Tag Archives: Male Suicide Rate

International Mens Day, Mental Health and Male Suicide Rates

International Men’s Day, 19 Nov

Yesterday was #InternationalMensDay (IMD) – not a simple awareness retaliation day to Women’s Day but an acknowledgement, since 1999, that privilege and difference are often relative and contextual. Society does make it harder for men to talk, share, open up, acknowledge depression, career pressures etc. Men’s mental health is such that suicide can be their biggest killer, indeed, silence kills. Yes, feminists can argue that every day is men’s day, but in the particular sphere of suicide, there needs to be a spotlight on men and the fiscal and fragile crises that so often masculinity prefers to conceal. Similarly, whilst young LGBT people have high suicide risks, one group most prone to it is white men aged 85+ whose suicide rate in the US is six times the national average, closely followed by Native American males.

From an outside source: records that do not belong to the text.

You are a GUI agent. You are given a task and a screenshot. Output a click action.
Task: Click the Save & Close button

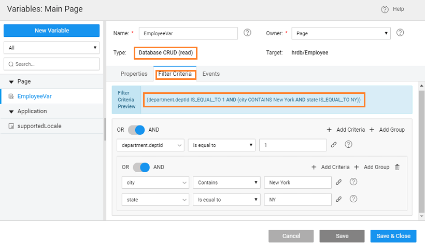tap(393, 236)
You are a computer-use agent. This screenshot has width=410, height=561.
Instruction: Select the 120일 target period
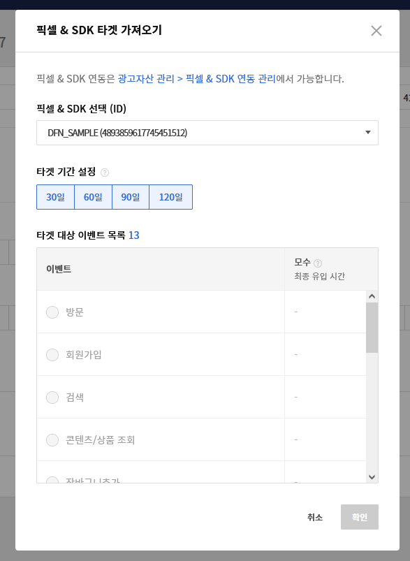170,197
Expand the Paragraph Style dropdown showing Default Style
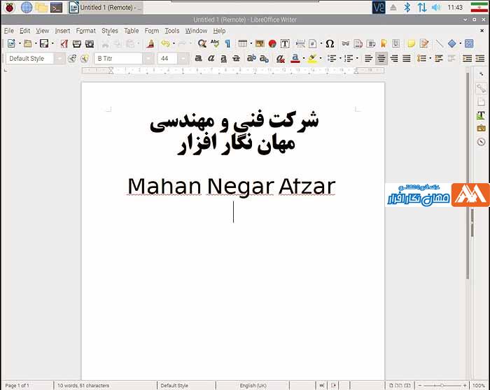The image size is (490, 390). 60,59
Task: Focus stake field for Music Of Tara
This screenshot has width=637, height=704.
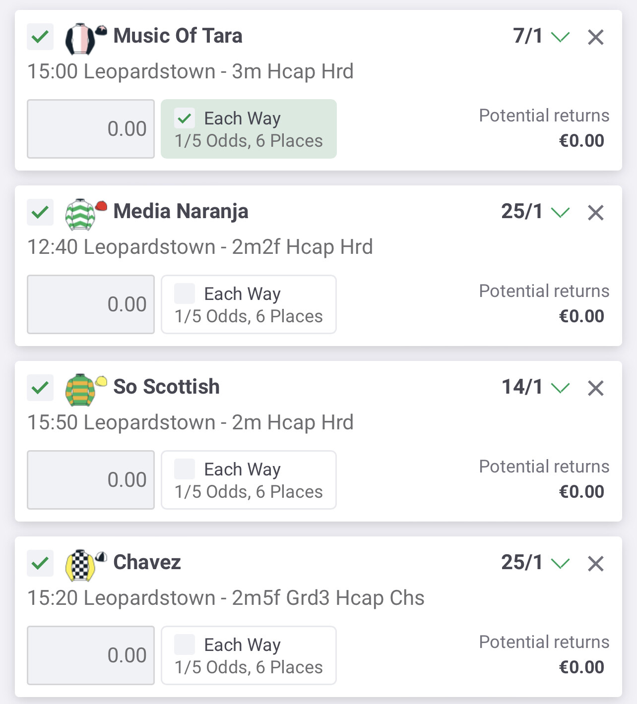Action: (91, 129)
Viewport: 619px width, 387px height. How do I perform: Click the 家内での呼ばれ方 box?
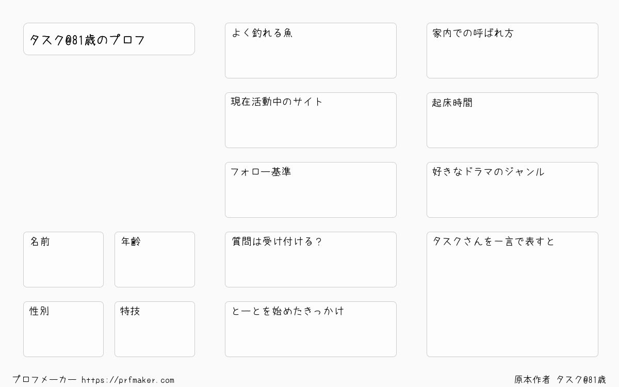click(512, 51)
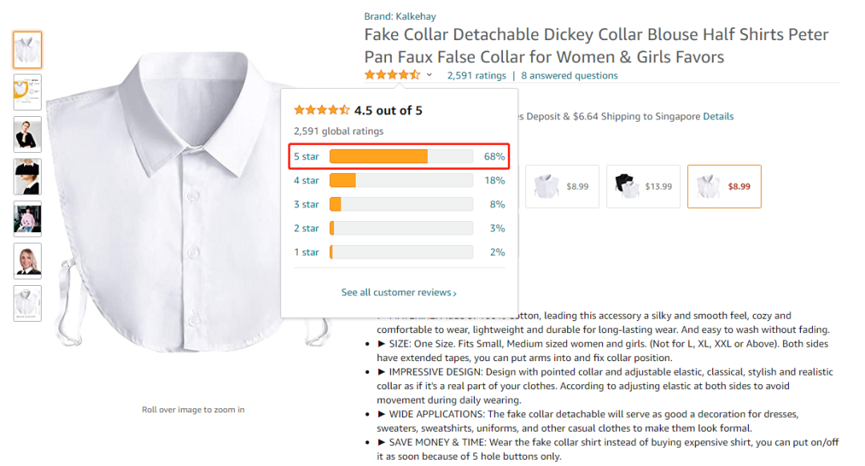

World Suicide Prevention Day, 10 Sep

Depressed manMen are more than 3 times as likely to take their lives as women (4 times in the USA), with rates of 16.8 per 100,000 for men and 5.2 per 100,000 for women in the UK. Women try suicide more than men, but male suicide methods are more likely to result in death.

The highest suicide rate in the UK in 2014 was for men aged 45-49 at 26.5 per 100,000 with the North East of England most vulnerable. Whilst the overall suicide rate fell 1981 to 2007, austerity and cuts to services have seen annual rises since with the male rate last year, the worst since 2001.

385 men-a-month take their own lives in the UK; it is even worse in the USA, at 2759, 1.5x more likely per capita. In Japan, it is the leading cause of death in men aged 20-44.

Even so, Japan is not the worst. Lithuania is twice as high at 51 per 100,000 and Guyana at 71 per 100k is ashamedly the world ‘leader’. The USA ranks #46 and the UK #101 for male suicide.

Not a laughing matter

World Toilet Day, access for all by 2030
World Toilet Day, access for all by 2030

Men’s mental health is not a joke. November 19 was also World Toilet Day, and whilst jokes about leaving the toilet seat up abounded on twitter – including by me, whilst not directly aimed at men’s health, sanitation and sanity are not laughing matters when one billion lack a toilet and half-a-million men each year die by suicide and many millions more try. Whilst depression and mental health issues account for the majority of cases, for men in particular, financial and career pressures are significant factors. Education, because it brings with it greater economic opportunities and perhaps better communication skills, is a reducing factor, except among certain professions whose jobs give them access to pharmaceutical drugs.

Learn to Talk & Listen

The old Second World War adage and poster campaign that “Careless talk costs lives” could be turned on its head – “Learn to talk and save lives”. Partners and friends of men in crisis, similarly, need to learn to listen and not diminish the pressures that drive them to drink, depression and suicide. Suicide, at one every 40 seconds and on the rise (predicted to be one every 20s by 2020) is preventable is we make it ok for everyone to talk about mental health, men in particular, and we also end the worst effects of austerity where health and welfare cuts are exacerbating the problem and denying access to solutions.